In August 1985, Carmen Martín Gaite traveled to New York, invited by Vassar College in the nearby city of Poughkeepsie. Just four months earlier, his daughter, Marta, had died of AIDS at just 29 years old. Before starting classes, … He spent a few weeks in the Big Apple, and that was where his novel was conceived.Little Red Riding Hood in Manhattanpublished in 1990.
In 2009, the playwright Lucia Miranda (Valladolid, 1982) traveled to New York to study at the same Vassar College. He lived there for three years, and there the need to bring ‘Little Red Riding Hood in Manhattan’ to the theater arose. «I had read the novel – says the author and director – when I was eleven or twelve years old. My mother gave it to me at a Book Fair. I liked it so much that the following year I went to the fair again with him and Carmen Martin Gaite he signed it for me; In the dedication he wrote: ‘Happy re-reading and loss for Manhattan.’ And that’s what I did, reread it and get lost in Manhattan.
«’Little Red Riding Hood in Manhattan’ gave me the desire to travel, increased my desire to read and fueled my imagination about what it would be like to live in a city like New York, where in a single day you can meet a millionaire and a beggar, as he passes to Sara Allen, the protagonist of the novel. The playwright discovers that Carmen Martín Gaite traveled to New York with a notebook that her daughter, already sick, had given her and that she had never used. She put it in her suitcase to accompany her on that trip. In that notebook he began to write ‘Little Red Riding Hood…’ When I arrived at the Vassar College Everyone told me about Carmen and they told me about the intrastory of the novel. One day, while we were reading ‘Little Red Riding Hood in Manhattan’ in class, I discovered that one of my students knew a lot about the history of the book; He knew things that I didn’t know. And when I asked him where he had read all that he tells me, he told me: ‘Nowhere; I am Sara Allen.’ And she told me that she was the daughter of the English translator of Martín Gaite’s works and that the character was named Sara after her.

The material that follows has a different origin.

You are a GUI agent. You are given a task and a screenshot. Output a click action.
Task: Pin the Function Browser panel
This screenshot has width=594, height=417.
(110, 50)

«I have wanted to do ‘Little Red Riding Hood in Manhattan’ for the stage since I started doing theater – confesses Lucía Miranda -. And even more so since I left New York twelve years ago, and even more so since I became the mother of a girl, three years ago. That’s why when Juan Mayorga offered him the Abbey Theater For him to start a project, he didn’t hesitate: it would be ‘Little Red Riding Hood in Manhattan’. Today it premieres on this stage, where it will be until February 24 performed by Mamen García, Miriam Montilla, Carmen Navarro, Carolina Yuste -On February 8 he will replace him Bald Sea– and the double bassist Marcel Mihok. The artistic team is made up of Alessio Meloni (set design and props), Anna Tusell (costumes), Pedro Yagüe (lighting) and Nacho Bilbao (music). The latter assures that the music of the performance should not be about Manhattan, but about Carmen in Manhattan; «and panaderas, jotas, Galician songs…»
‘Little Red Riding Hood in Manhattan,’ says Lucía Miranda, «tells the story of Sara Allena girl who lives in Brooklyn and dreams of Manhattan. One day he runs away from home to visit his grandmother, a former music hall singer, and gets lost in a timeless journey through diners, movie sets and Central Park. On her journey she meets a millionaire pastry chef and an ageless beggar, and with both she will share two secrets that will help her find her way to freedom.
“I want to do this play,” the playwright continues, “because like Gaite, ‘I would never want to leave New York,’ and it is my way of continuing there.” He says of the work that “it is a story about the children we were and the grandparents we will be. About freedom and loneliness, and the loneliness of exercising your freedom. About what New York is, as an example of the adventure into the uncertain. And about the journey: that of Carmen Martín Gaite, that of Sara Allen, mine, that of all of us who one day decided to leave the known to live the adventure of being ourselves.
Carrying out the fantastic universe that Carmen Martín Gaite created in the novel has not been an easy task, Lucía Miranda acknowledges. «I have had a terrible time; I did not study playwriting, I write from intuition and from a person who has been in the theater since a very young age, but facing the version of ‘Little Red Riding Hood’ has been very difficult. Many characters, many spaces… I have tried be faithful to Carmen and be true to myself; I wanted it to not exceed an hour and a half and to be able to accommodate a children’s, youth, and adult audience… Whether I was right or not, the public has to say.